In Arthur Ransome’s book of ‘Swallows and Amazons’ the hunt for the treasure is slightly different and Captain Flint’s trunk lies buried under rocks. I wasn’t expecting the set-up with the tree trunk, although I think it works well and looks good, giving movement to the sequence. The only hesitation was that Claude didn’t want me to get hit by the rocks as they slid off. This was a pity as I would have jumped aside.
I am not sure why the Amazon had not been bailed out. I can remember having to lie in the bilge water, which proved cold and uncomfortable. Perhaps it gave my performance an edge. Titty would have been cold and stiff after a night wrapped in the sail. Great grey clouds were gathering by then and we were all getting tired.
Being together in a confined space becomes difficult to endure after while, not least when the space is a pontoon on a lake with not much to sit on. Small boys tend to muck about and become annoying when they are bored. The time had come when someone was going to crack – and they did. The result was silence. A sobering moment. And one very wet pair of knickerbockers.

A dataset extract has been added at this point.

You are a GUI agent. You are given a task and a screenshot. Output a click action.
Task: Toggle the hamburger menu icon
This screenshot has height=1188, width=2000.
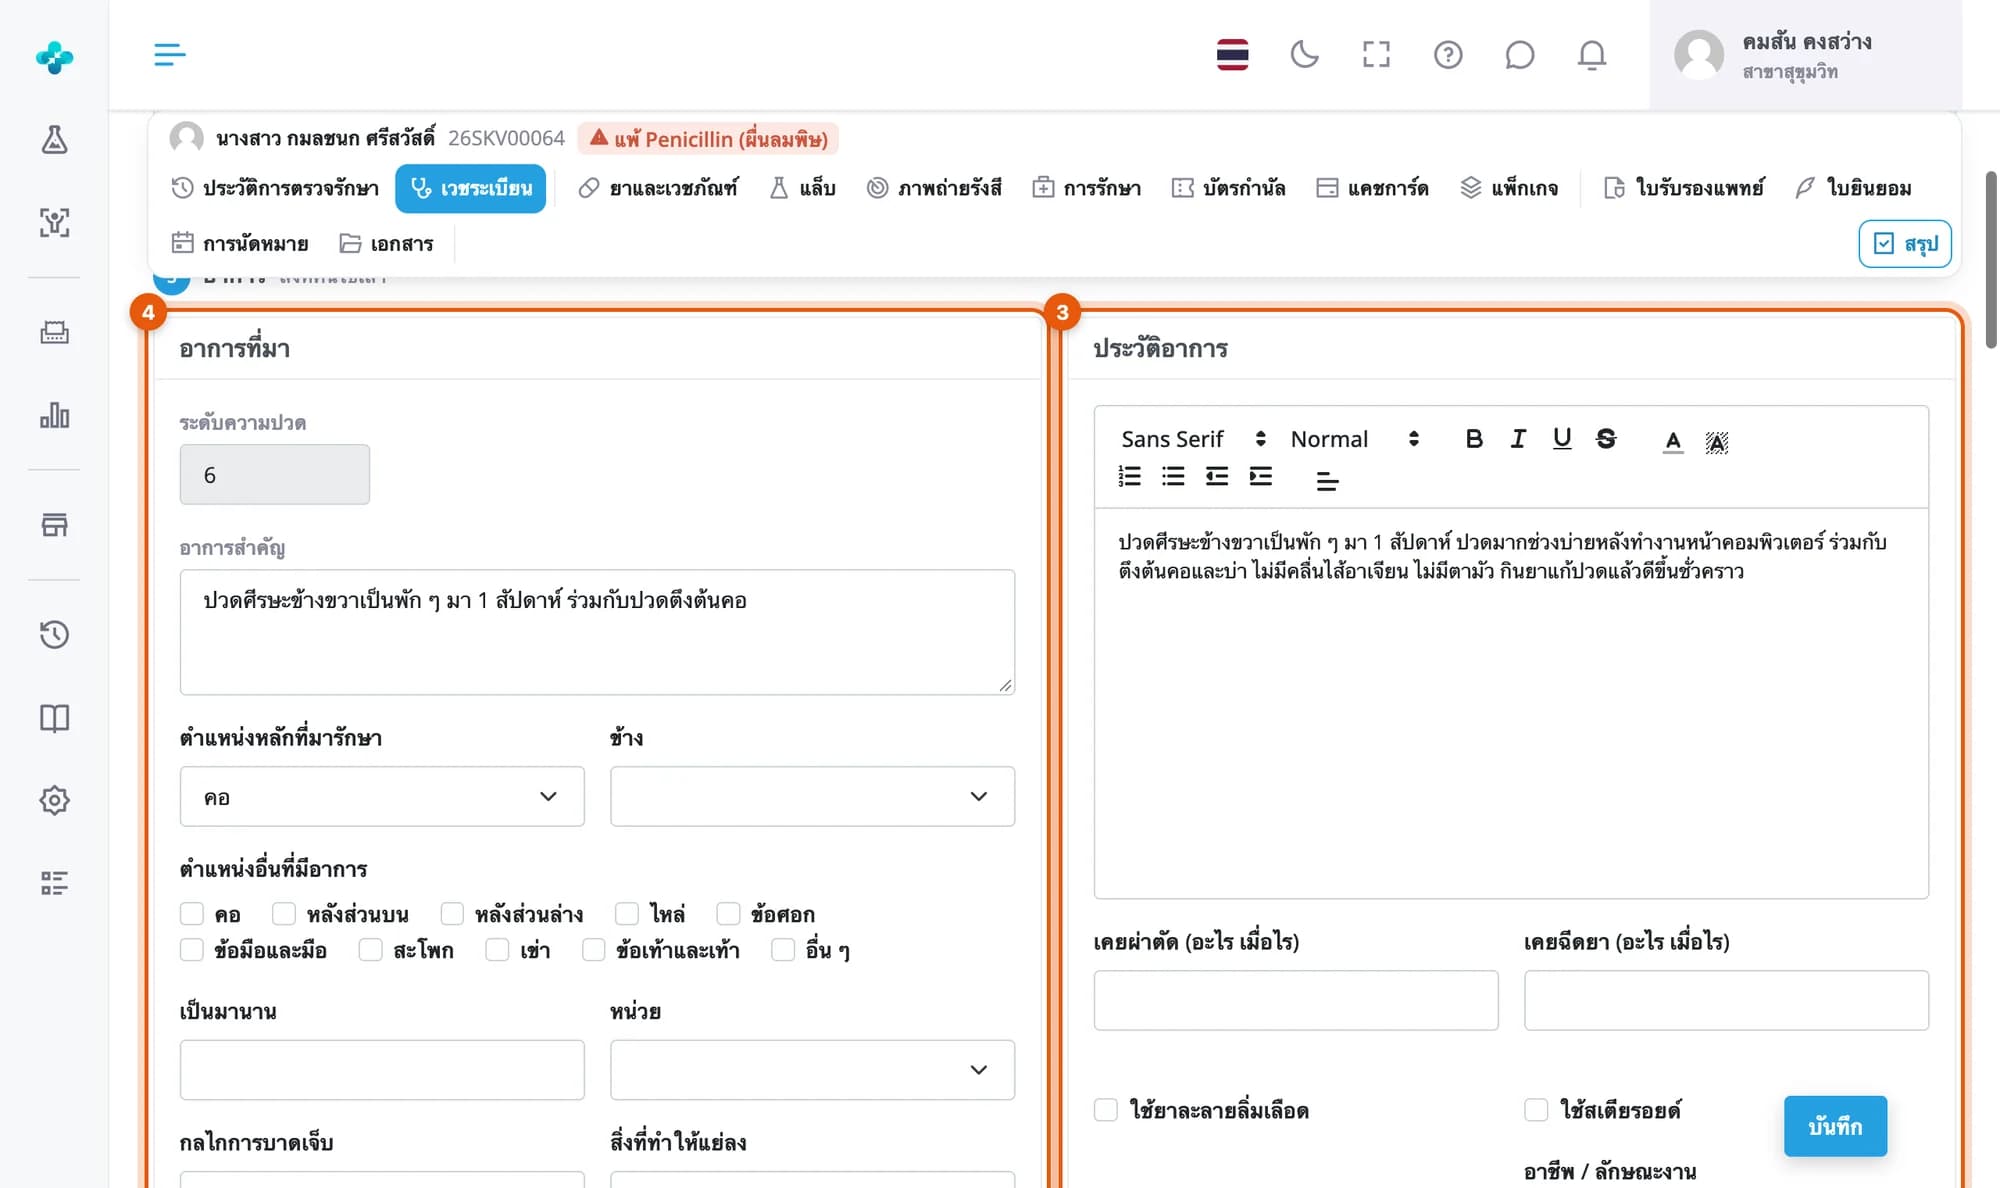pyautogui.click(x=170, y=54)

In the end three of us went home in wet underwear. Gareth Tandy, the third assistant director – who I think was only about 18 – was pushed in to the lake, this time to great hilarity.
The big question, of course, it what is the name of the island on Derwentwater that we used as the location for Cormorant Island? Duncan Hall has written in to suggest it is called Lingholm Island (or possibly One Tree Island)What is the name of the larger island, seen in the background of shots, that represents Wildcat Island? Is it Rampsholme Island?
I have one behind-the-scenes clip of the crew on the pontoon – shot on a sunny day, I think at the southern end of Coniston Water. It looks most bizarre. It was. You can see how cramped and overloaded we were and guess at the patience demanded of us all. Imagine how long it took to set up shots, while totally exposed to the elements. It was quite a stable raft but when we went for a take it was vital that everyone kept completely still or there would have been camera wobble. We used a conventional boat with a cabin when we filmed ‘Coot Club’ and ‘The Big Six’ on the Norfolk Broads ten years later in 1983. It proved much easier – but had more wobble.